Investing is a lot of activity in recent years. This is because the investment provides a profit that satisfies the culprit. There are even some people who make this activity as their full-time job to earn money. There are various forms of investment, one of the most well-known being stocks. Those who own shares in a company are commonly referred to as shareholders. Shareholders will benefit from dividends provided by the company. If you are interested in becoming a stock owner in a company, then you may want to read this article from Qoala further to be able to understand more about the meaning of this term and various other important info related to this.

What are shareholders?
Shareholders are a word that is more inclined towards the business world compared to stock investing. This is because stock investors and stock owners are different things. A shareholder is a person who gets ownership of a part of the company or buys shares. There are three types of stockholders.
The first shareholder is referred to as a shareholder who is an individual, company, or institution that has at least one share in the company. The second type is the majority shareholders in which they own and have control of more than 50% of a company's shares.
The latter type is a minority shareholder whose shareholding is less than 50%. Usually, an old company has a shareholder who is a descendant of the company's founder. But now it is quite different because shares can be owned by the CEO or Co-founder of the company even though they do not have family relationships. The majority shareholder owns at least more than half of the company's voting rights and can greatly influence the decisions taken by the company. For example, such as the replacement of a CEO or a member of the company's board.

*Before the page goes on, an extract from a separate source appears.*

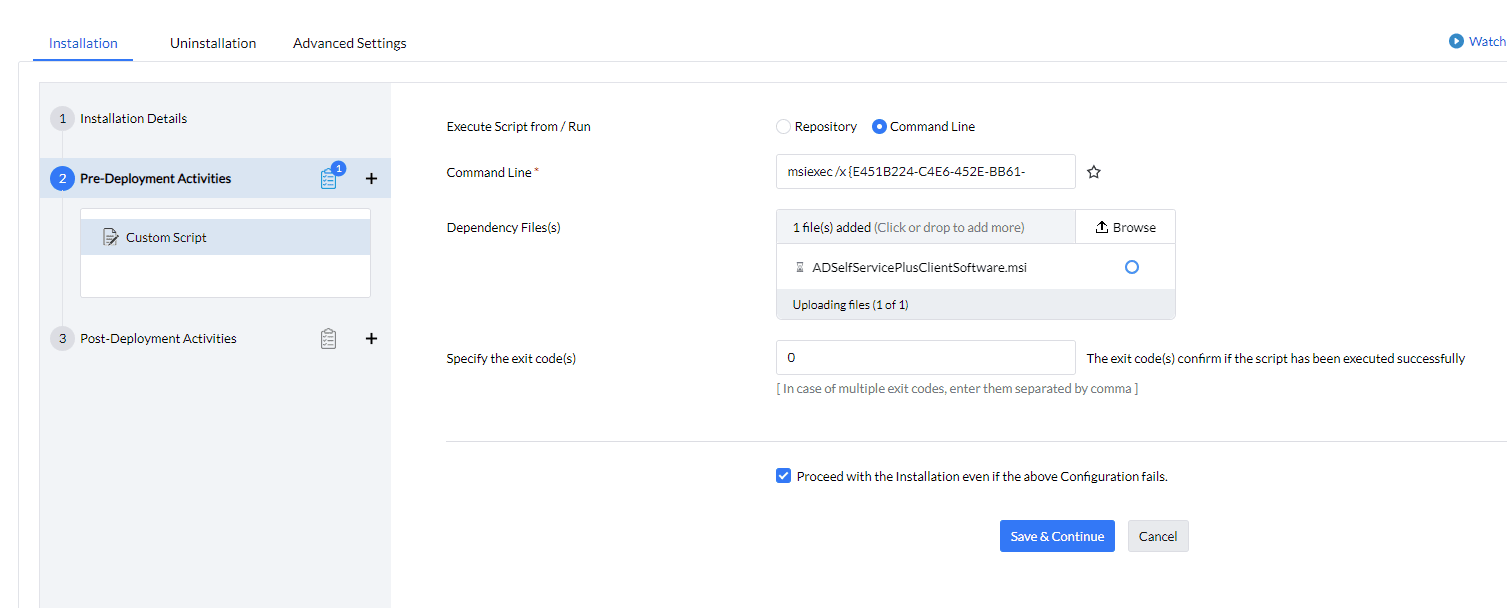This screenshot has width=1507, height=608.
Task: Click the Custom Script edit icon
Action: click(111, 237)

Difference between Shareholders and Investors
Shareholders and investors look alike, but are actually different. Both have share assets in a company, but the obligations, rights, and duties of the two are completely different. Investors do not have to be shareholders, but the shareholder is certainly one of the investors, who because they both buy stock assets from the company.

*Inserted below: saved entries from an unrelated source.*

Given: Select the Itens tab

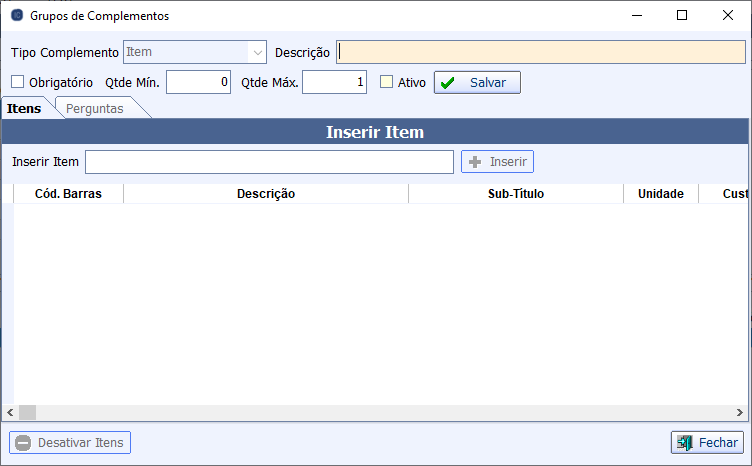Looking at the screenshot, I should pos(24,108).
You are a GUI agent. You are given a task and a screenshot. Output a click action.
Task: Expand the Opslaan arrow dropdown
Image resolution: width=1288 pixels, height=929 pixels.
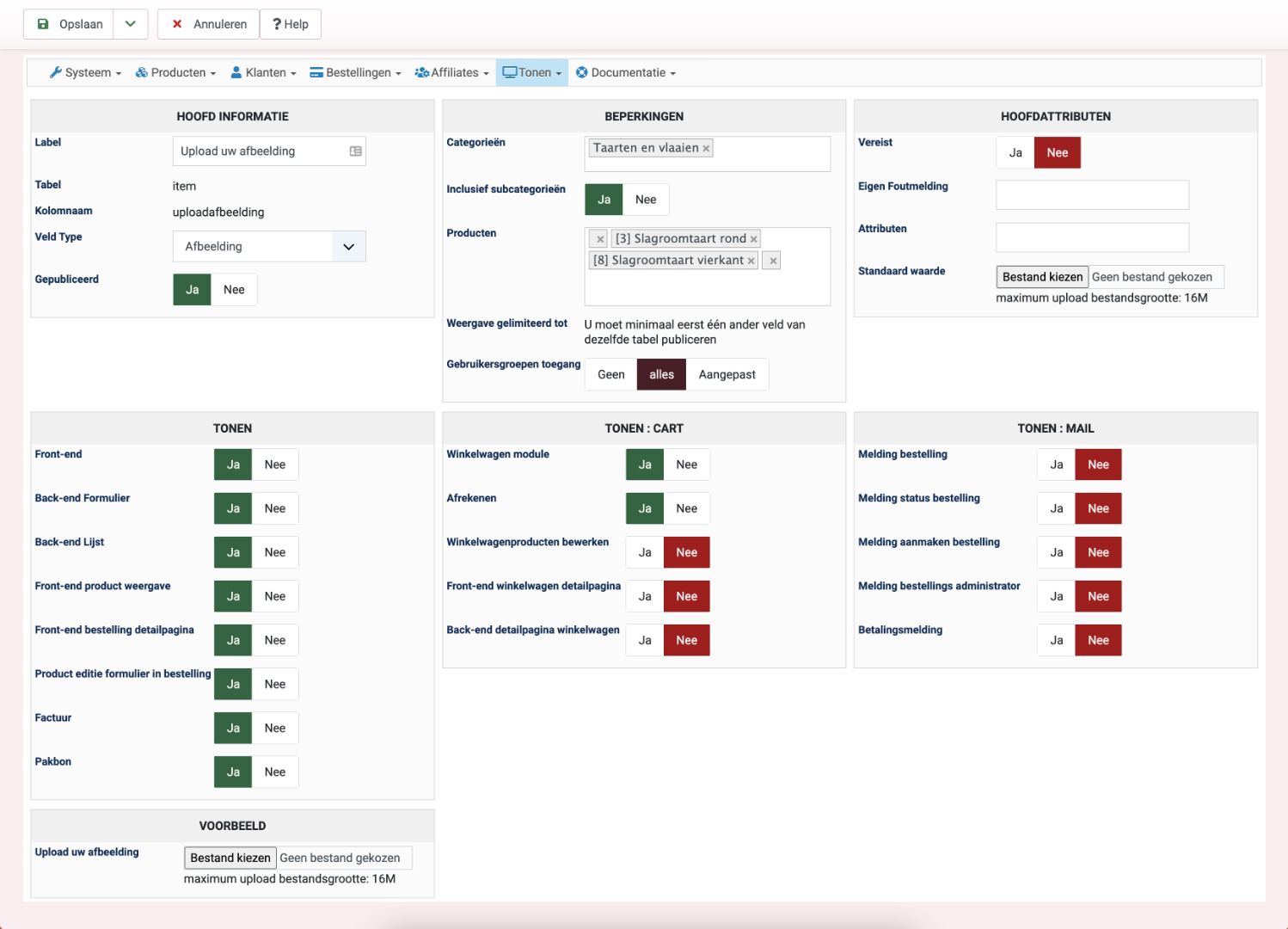pos(131,24)
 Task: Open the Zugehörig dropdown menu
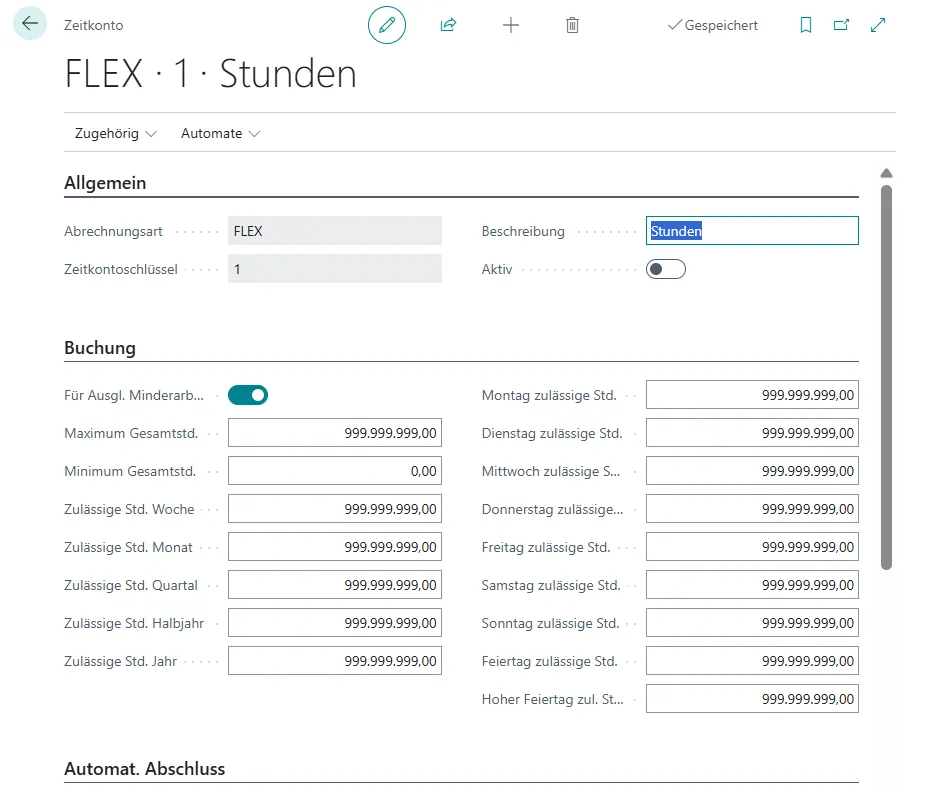(116, 133)
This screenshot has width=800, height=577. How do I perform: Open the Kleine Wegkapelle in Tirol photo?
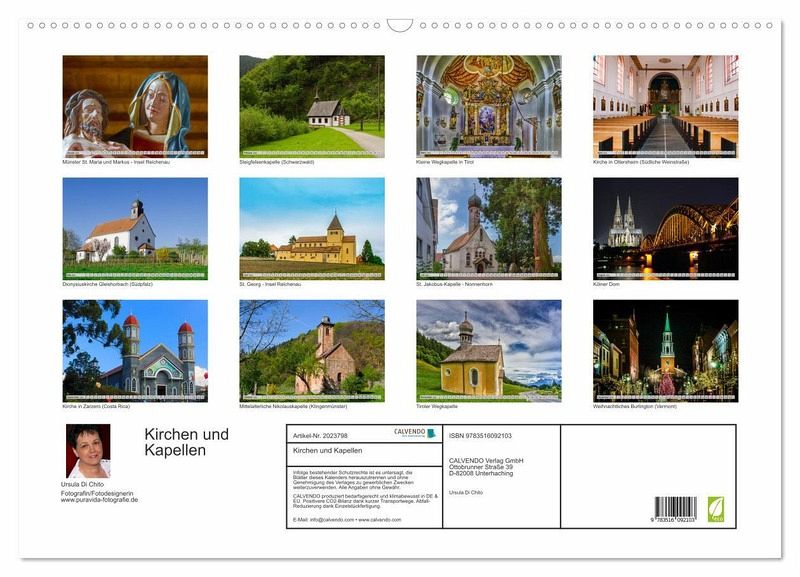(488, 106)
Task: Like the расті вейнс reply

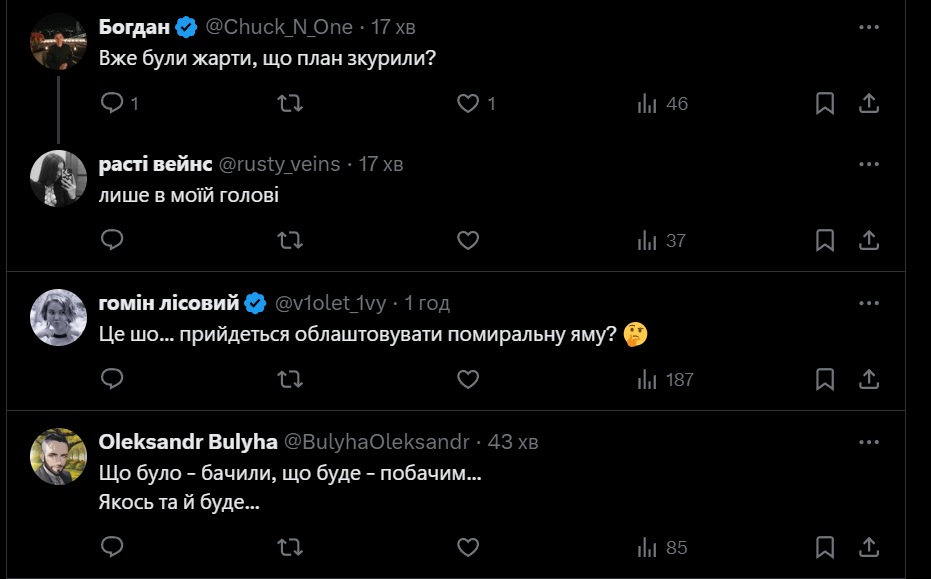Action: click(467, 240)
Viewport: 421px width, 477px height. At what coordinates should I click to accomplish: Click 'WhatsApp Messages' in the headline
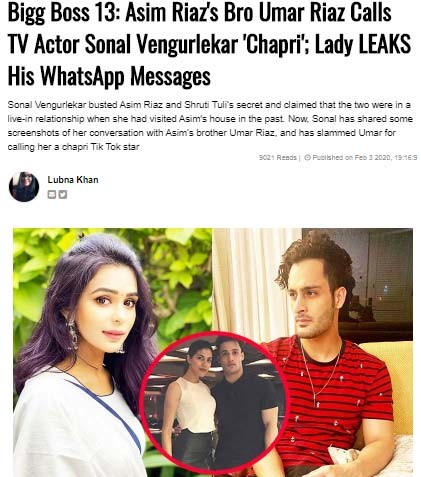coord(125,76)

However, the biggest difference is in the time of the purchase of the shares. The majority of those who are called shareholders are people who have invested money at the beginning of the company's establishment. A shareholder is a type of investor who is a stakeholder in one and or more of one business.

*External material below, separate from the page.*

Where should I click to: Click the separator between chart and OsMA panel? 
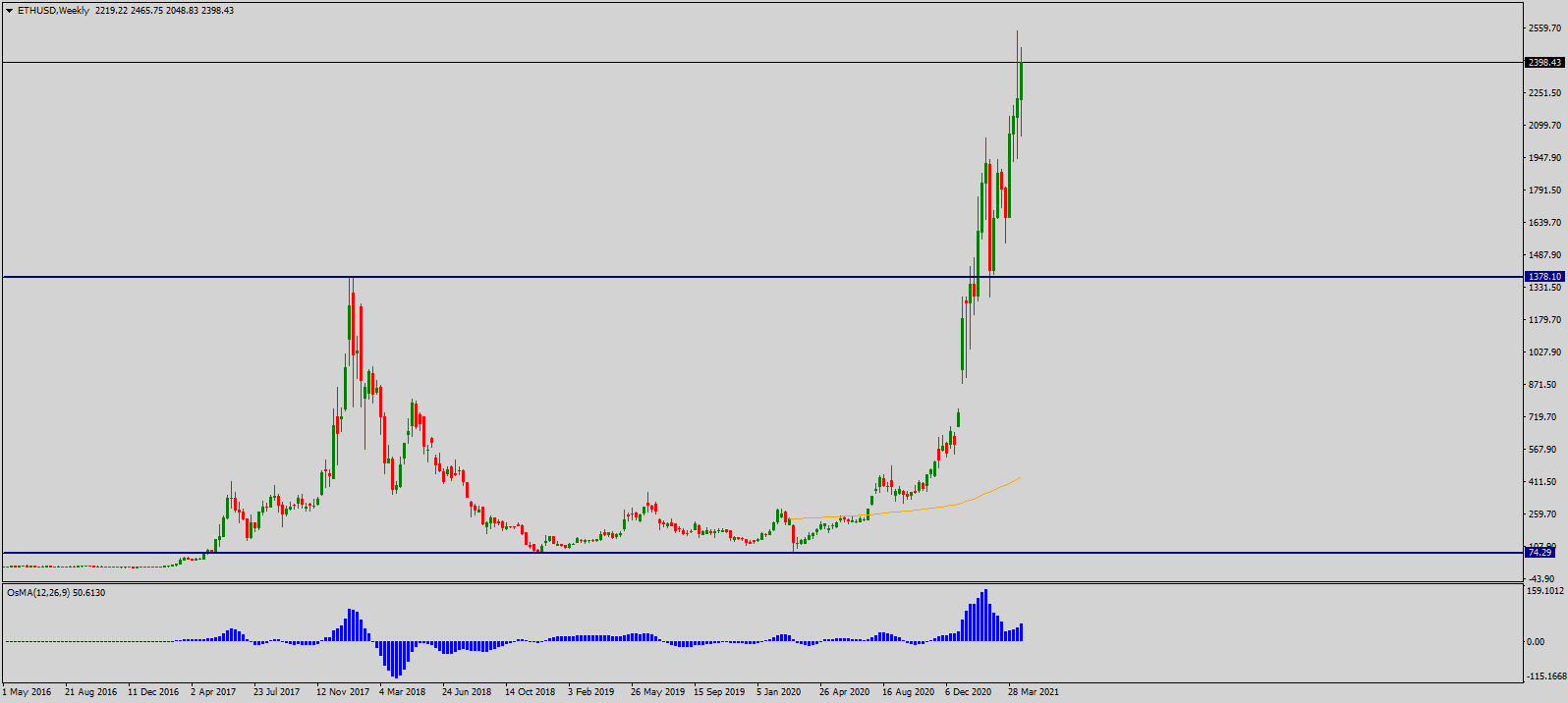click(762, 583)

Investor is a very broad term, because people who have invested in deposit financial instruments and/or bank accounts are also known as investors. Investors are also called for people who have many types of assets other than stocks and also public limited company debentures.


Shareholder Function
Agency theory provides an overview of the relationship between management and shareholders. In the theory of agency, the management and shareholders of the company have a separate role. Shareholders have a role as principals that the company has. While management has a role as an agent that manages the company.
The management and shareholders collaborate in running the company. Shareholders as employers and management as workers. All actions taken by the management must be reported to the shareholder. The agency relationship that occurs between the two is one form of business governance.
The management, especially in financial management, aims to make the company get the maximum value. The goal of this one, in essence, is the same as maximizing wealth for shareholders. The purpose of maximizing the value of the company here is to maximize the value of the share price of the shareholders.

Shareholder Conflict
Shareholders can experience conflicts with management, especially the financial management department. The source of the conflict is both on the topic of dividend policy. The ability of a business entity to generate profits and also the continuity of the business wheel in the future can be represented through total dividends that can be paid in cash or conversion in shares.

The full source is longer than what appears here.